The Castello di Rivoli has offered up its galleries to help the vaccination effort in Italy. The Turin museum will be the first cultural venue to transform itself into a vaccination center for the public.
The pilot program will begin in March or April, depending on the timeline of the rollout of the vaccine for medical workers and in-patient elderly folk, who will be vaccinated first.
Museum director Carolyn Christov-Bakargiev says in a statement that the museum is “well-equipped” for the initiative with the space needed to maintain social distancing. Climate-control, security, and timed entry protocols are also already in place, all of which are essential to smoothly running vaccine center. “Our friendly museum guides are well-trained in monitoring the public,” Christov-Bakargiev adds.
The museum is partnering with the Rivoli health authorities on the initiative. The third floor of the museum, which sprawls 10,000 square feet, will be taken over for the purpose, while the museum’s public exhibition program will continue as usual on the second and first floors (once the locked down museum is permitted to reopen). Swiss artist Claudia Comte’s installation of murals will be visible while patients wait for their shots. The artist is also preparing a new audio piece with the vaccination center especially in mind.
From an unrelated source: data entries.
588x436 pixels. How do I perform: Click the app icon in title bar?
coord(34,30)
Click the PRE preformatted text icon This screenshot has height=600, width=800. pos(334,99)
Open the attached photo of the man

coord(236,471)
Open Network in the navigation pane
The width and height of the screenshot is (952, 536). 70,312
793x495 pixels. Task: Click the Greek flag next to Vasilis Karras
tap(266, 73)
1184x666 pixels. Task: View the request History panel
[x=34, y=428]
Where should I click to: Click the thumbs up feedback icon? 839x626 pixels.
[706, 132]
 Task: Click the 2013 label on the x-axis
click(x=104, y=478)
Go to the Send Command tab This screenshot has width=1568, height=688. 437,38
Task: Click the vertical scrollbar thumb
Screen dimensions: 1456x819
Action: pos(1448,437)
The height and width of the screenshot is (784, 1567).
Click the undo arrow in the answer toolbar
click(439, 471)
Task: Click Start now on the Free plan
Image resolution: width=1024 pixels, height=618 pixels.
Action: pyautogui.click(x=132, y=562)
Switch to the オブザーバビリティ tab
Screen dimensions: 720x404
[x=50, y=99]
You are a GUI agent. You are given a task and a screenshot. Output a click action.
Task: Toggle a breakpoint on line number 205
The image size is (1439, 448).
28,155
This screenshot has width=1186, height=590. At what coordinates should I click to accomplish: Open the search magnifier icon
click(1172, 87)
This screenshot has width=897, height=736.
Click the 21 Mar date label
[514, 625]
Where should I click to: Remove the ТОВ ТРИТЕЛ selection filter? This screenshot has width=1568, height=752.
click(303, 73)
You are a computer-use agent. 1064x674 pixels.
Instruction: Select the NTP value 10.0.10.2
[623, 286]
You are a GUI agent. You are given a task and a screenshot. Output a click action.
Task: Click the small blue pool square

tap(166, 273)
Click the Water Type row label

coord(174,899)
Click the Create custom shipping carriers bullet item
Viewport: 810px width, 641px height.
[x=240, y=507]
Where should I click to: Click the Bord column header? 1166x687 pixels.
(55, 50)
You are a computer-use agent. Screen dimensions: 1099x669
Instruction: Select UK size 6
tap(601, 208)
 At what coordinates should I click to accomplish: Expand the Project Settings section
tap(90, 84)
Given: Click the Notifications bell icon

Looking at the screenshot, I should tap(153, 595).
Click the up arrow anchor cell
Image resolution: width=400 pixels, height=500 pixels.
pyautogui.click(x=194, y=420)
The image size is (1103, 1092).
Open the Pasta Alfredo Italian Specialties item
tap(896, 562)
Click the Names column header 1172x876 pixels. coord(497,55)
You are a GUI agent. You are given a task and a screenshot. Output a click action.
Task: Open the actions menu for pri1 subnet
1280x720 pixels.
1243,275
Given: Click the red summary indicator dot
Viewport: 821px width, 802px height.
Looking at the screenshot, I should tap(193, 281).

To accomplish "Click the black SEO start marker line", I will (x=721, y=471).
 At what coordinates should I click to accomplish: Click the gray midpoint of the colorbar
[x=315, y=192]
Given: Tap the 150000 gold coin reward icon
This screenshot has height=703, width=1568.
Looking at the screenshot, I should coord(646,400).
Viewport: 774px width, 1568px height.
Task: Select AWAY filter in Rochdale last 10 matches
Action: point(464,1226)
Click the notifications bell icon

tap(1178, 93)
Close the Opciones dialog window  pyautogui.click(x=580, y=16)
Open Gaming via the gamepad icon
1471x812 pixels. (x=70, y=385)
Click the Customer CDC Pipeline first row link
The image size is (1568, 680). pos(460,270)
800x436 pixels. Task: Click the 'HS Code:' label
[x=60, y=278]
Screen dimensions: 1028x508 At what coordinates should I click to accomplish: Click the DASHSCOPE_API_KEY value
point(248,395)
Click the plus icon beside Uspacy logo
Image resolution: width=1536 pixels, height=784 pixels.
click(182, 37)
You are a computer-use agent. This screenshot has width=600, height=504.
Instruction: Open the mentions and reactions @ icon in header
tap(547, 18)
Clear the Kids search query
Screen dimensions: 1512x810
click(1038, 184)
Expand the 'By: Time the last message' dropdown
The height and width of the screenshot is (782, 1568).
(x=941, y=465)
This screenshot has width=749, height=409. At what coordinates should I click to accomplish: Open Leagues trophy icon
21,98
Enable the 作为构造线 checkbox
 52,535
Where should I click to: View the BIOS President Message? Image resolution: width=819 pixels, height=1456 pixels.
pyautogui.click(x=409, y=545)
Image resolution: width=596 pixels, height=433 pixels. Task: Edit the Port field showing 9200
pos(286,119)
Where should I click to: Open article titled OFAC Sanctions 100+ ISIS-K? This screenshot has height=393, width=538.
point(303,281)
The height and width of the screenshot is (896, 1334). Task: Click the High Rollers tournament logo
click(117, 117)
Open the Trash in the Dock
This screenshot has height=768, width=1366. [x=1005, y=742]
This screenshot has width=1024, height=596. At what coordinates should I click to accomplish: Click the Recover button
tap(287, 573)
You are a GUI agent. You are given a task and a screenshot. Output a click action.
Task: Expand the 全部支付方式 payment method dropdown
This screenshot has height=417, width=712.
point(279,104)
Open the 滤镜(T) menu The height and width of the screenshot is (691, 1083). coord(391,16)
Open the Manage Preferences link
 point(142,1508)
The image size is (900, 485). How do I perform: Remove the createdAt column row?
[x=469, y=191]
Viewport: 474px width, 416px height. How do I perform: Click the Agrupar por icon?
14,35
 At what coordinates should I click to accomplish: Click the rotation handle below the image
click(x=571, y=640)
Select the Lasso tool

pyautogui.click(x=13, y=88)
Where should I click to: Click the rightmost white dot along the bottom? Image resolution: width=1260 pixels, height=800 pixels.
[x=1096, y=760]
Italy was one of the worst-hit countries last spring when the pandemic emerged in Europe. The virus has since claimed 80,000 lives and infected 2.3 million people in the country, and its museums have remained closed since November 4, 2020, as the country has battled back a second wave of infections. From today, the nation is lifting the lockdown for museums in the “yellow” zones of its three-tiered system. The Castello di Rivoli won’t be so lucky quite yet as it is located in an orange zone.
An exhibition by Anne Imhof titled “Sex,” and a group exhibition spanning centuries of various forms of expressionist art, which both are set to open on March 15, will be on view on the floors below the vaccination center.
“Art has always helped, healed and cured—indeed some of the first museums in the world were hospitals,” Christov-Bakargiev continues in her statement. “Our buildings can continue to serve this purpose and fulfil our mission: arte cura—art helps.”